Your output is to consist only of the line containing "The height and width of the screenshot is (800, 1170)." and the lines after it, through the end of the data, reproduced exactly.

Supplied data
Segment Open

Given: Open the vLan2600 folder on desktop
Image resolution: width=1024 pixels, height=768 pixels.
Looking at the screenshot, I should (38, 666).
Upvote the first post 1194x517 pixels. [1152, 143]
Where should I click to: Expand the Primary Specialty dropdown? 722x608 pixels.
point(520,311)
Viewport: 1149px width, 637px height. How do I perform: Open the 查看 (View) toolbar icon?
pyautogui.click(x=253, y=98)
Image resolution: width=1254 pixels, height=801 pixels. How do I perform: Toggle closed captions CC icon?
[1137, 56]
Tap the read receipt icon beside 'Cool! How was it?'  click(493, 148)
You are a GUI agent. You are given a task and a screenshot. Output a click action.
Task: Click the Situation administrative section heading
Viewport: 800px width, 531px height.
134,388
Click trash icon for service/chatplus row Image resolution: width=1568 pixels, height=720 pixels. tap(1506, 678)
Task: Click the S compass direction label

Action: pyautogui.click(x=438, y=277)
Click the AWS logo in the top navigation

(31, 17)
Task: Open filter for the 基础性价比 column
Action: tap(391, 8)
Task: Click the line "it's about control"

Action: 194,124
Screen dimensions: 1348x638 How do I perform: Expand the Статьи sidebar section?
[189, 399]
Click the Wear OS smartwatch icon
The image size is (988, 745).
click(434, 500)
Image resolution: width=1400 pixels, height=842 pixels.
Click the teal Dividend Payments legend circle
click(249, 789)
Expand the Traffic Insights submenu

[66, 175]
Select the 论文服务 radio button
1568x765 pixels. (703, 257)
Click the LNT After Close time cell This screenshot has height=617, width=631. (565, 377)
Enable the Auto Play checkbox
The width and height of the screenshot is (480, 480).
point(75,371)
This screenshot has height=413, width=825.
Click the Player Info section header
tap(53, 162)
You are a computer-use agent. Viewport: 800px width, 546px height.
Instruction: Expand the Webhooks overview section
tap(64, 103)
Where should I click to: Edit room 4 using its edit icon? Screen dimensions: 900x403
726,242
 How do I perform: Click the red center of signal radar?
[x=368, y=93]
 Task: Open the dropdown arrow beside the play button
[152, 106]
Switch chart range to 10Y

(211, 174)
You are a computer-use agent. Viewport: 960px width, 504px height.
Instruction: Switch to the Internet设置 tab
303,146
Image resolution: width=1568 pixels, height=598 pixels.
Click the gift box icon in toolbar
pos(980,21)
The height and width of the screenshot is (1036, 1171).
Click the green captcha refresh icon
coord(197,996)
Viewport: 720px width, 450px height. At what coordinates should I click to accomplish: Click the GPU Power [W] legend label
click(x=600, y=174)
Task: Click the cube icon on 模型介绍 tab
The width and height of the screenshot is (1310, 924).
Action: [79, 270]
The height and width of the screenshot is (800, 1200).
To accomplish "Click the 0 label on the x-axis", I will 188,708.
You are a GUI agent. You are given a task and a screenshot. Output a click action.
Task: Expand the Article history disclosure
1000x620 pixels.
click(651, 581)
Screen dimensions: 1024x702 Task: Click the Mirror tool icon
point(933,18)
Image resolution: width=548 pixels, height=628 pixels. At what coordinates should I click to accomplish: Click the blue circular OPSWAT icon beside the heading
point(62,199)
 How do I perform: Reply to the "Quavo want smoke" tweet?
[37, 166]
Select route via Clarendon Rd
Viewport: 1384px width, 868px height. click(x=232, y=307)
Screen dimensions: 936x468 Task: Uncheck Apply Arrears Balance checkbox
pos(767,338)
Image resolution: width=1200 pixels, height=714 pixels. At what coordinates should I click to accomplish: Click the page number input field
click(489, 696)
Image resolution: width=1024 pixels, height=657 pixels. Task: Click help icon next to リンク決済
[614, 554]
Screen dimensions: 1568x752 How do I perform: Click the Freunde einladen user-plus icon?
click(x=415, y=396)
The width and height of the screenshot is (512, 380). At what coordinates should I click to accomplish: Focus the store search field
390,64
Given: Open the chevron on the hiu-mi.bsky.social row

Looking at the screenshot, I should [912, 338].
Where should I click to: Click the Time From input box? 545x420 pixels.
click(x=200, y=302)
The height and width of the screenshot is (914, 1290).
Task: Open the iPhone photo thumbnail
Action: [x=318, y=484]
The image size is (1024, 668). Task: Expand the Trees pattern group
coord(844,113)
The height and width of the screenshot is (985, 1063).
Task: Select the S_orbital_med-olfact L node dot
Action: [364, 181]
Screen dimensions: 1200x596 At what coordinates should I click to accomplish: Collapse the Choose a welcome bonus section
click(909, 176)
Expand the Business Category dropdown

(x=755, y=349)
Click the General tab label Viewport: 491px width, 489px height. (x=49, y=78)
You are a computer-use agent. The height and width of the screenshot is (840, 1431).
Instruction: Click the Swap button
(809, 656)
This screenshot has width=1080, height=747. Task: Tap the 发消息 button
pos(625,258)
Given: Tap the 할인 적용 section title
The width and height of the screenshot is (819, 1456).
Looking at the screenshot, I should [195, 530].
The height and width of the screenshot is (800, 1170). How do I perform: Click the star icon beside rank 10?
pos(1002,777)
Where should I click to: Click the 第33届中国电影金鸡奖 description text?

Segment Closed

Solution
The height and width of the screenshot is (800, 1170). How do I perform: Click the star icon beside rank 10?
pos(1002,777)
Where should I click to: Click the 第33届中国电影金鸡奖 description text?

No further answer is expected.